Queensland researcher finds functional cure for HIV by creating antiviral protein that mutates existing virus
Anti-retroviral drugs have allowed HIV patients in Australia to reach their 60s and 70s without their infection developing into AIDS. In the future, there is a possibility that people with HIV would be able to live with the virus not causing any trouble.
The key to that could be the functional cure that a Queensland researcher has discovered. The Sydney Morning Herald reports that David Harrich, scientist at the QIRM Berghofer Medical Research Institute, created the “Nullbasic” protein, an antiviral protein that mutates an existing HIV protein.
Nullbasic could serve as the “off” switch for HIV. The HIV remains in the body cell but would not cause trouble such as making more virus particles, rendering the HV as a dormant virus. The amazing inhibitor potentially could be administered as a one-off treatment to cure HIV, reports Courier Mail.

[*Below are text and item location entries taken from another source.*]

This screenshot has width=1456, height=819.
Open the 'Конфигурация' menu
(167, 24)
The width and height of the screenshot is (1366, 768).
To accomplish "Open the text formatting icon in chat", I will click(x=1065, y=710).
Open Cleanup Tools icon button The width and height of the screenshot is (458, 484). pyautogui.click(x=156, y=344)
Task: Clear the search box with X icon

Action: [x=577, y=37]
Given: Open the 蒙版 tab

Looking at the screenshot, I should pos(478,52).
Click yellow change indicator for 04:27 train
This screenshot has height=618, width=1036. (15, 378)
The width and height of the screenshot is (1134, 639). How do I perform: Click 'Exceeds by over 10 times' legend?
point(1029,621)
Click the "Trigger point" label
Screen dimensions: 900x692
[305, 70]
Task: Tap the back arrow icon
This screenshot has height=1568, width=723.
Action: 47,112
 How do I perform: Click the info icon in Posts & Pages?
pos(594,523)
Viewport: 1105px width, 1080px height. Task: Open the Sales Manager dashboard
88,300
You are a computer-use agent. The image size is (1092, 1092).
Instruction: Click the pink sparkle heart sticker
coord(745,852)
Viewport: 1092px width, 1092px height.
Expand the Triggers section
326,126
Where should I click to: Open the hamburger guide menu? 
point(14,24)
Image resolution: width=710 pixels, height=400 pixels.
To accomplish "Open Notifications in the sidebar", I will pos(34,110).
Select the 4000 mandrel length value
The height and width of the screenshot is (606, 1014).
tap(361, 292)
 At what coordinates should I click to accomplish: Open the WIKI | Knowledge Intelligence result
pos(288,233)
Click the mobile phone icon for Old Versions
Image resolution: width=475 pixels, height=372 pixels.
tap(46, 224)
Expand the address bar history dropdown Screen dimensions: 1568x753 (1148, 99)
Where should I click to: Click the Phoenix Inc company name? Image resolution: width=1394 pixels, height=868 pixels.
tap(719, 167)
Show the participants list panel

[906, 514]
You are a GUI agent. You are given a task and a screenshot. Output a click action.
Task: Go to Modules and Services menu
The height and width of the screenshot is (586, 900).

Harrich, associate professor and head of the institute’s HIV molecular virology laboratory, explains that curing HIV could be done using a functional cure or a sterilising cure. The latter removes all cells infected with HIV, which means the person is no longer infected with the virus.
The study, published in the American Society for Microbiology journal, is the result of three decades of investigation. He recalls that harnessing Nullbasic was difficult since application of proteins is “not something that’s going to pop out of a lab and become an instant remedy for HIV infection.”
Harrich estimates it would take them about 10 years to turn the Nullbasic research into a functional treatment through gene therapy. Their starting point are hematopoietic cells in bone marrow which produce all the body’s blood cells. The associate professor says it is one way of delivering the protein using gene therapy by treating hematopoietic cells to express the antiviral protein.